Untangling the data debate

[Cross posted from my PhD blog where I’m trying to write a bit more about issues coming up in my current research…]

This post is also available as a two-page PDF here.

Untangling the data debate: definitions and implications

Data is a hot topic right now: from big data, to open data and linked data, entrepreneurs and policy makers are making big claims about ‘data revolutions’. But, not all ‘data’ are the same, and good decision making about data involves knowing the differences.

Big data

Definition: Data that requires ‘massive’ computing power to process (Crawford & Boyd, 2011).

Massive computing power, originally only available on supercomputers, is increasingly available on desktop computers or via low cost cloud computing.

Implications: Companies and researchers can ‘data mine’ vast data resources, to identify trends and patterns. Big data is often generated by combining different datasets.

Digital traces from individuals and companies are increasingly captured and stored for their potential value as ‘big data’.

Raw data

Definition: Primary data, as collected or measured direct from the source. Or Data in a form that allows it to be easily manipulated, sorted, filtered and remixed.

Implications: Access to raw data can allows journalists, researchers and citizens to ‘fact check’ official analysis. Programmers are interested in building innovative services with raw data.

Real-time data

Definitions: Data measured and made accessible with minimal delay. Often accessed over the web as a stream of data through APIs (Application Programming Interfaces).

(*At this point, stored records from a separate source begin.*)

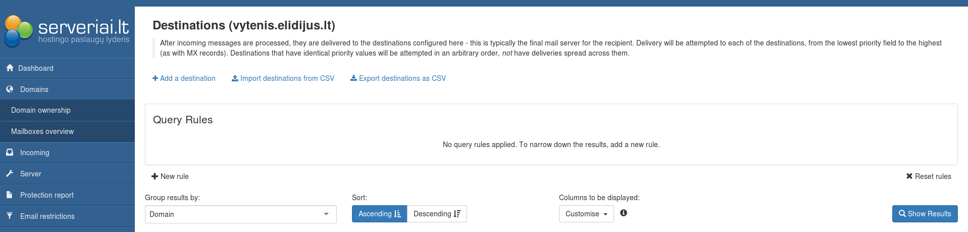Viewport: 968px width, 232px height.
Task: Click the Incoming inbox icon
Action: pos(10,152)
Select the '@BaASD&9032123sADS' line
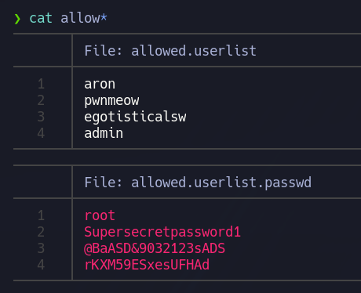361x293 pixels. [x=155, y=248]
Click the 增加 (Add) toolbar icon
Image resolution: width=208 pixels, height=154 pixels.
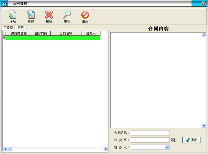[x=12, y=15]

Implications: Real-time data supports rapid identifications trends. Data can support the development of ‘early warning systems’ (e.g. Google Flu Trends; Ushahidi). ‘Smart systems’ and ‘smart cities’ can be configured to respond to real-time data and adapt to changing circumstances.

Open data

Definition: Datasets that are made accessible in non-proprietary formats under licenses that permit unrestricted re-use (OKF – Open Knowledge Foundation, 2006). Open government data involves governments providing many of their datasets online in this way.

Implications: Third-parties can innovate with open data, generating social and economic benefits. Citizens and advocacy groups can use open government data to hold state institutions to account. Data can be shared between institutions with less friction.

Personal/ private data

Definitions: Data about an individual that they have a right to control access to. Such data might be gathered by companies, governments or other third-parties in order to provide a service to someone, or as part of regulatory and law-enforcement activities.

Implications: Many big and raw datasets are based on aggregating personal data, and combining them with other data. Effective anonymisation of personal data is difficult particularly when open data provides the pieces for ‘jigsaw identification’ of private facts about people (Ohm, 2009).

Linked data

Definitions: Datasets are published in the RDF format using URIs (web addresses) to identify the elements they contain, with links made between datasets (Berners-Lee, 2006; Shadbolt, Hall, & Berners-Lee, 2006).

Implications: A ‘web of linked data’ emerges, supporting ‘smart applications’ (Allemang & Hendler, 2008) that can follow the links between datasets. This provides the foundations for the Semantic Web.

More dimensions of data:

These are just a few different types of data commonly discussed in policy debates. There are many other data-distinctions we could also draw. For example: we can look at whether data was crowd-sourced, statistically sampled, or collected through a census. The content of a dataset also has important influence on the implications that working with that data will have: an operational dataset of performance statistics is very different from a geographical dataset describing the road network for example.

Crossovers and conflicts:

Almost all of the above types of data can be found in combination: you can have big linked raw data; real-time open data; raw personal data; and so-on.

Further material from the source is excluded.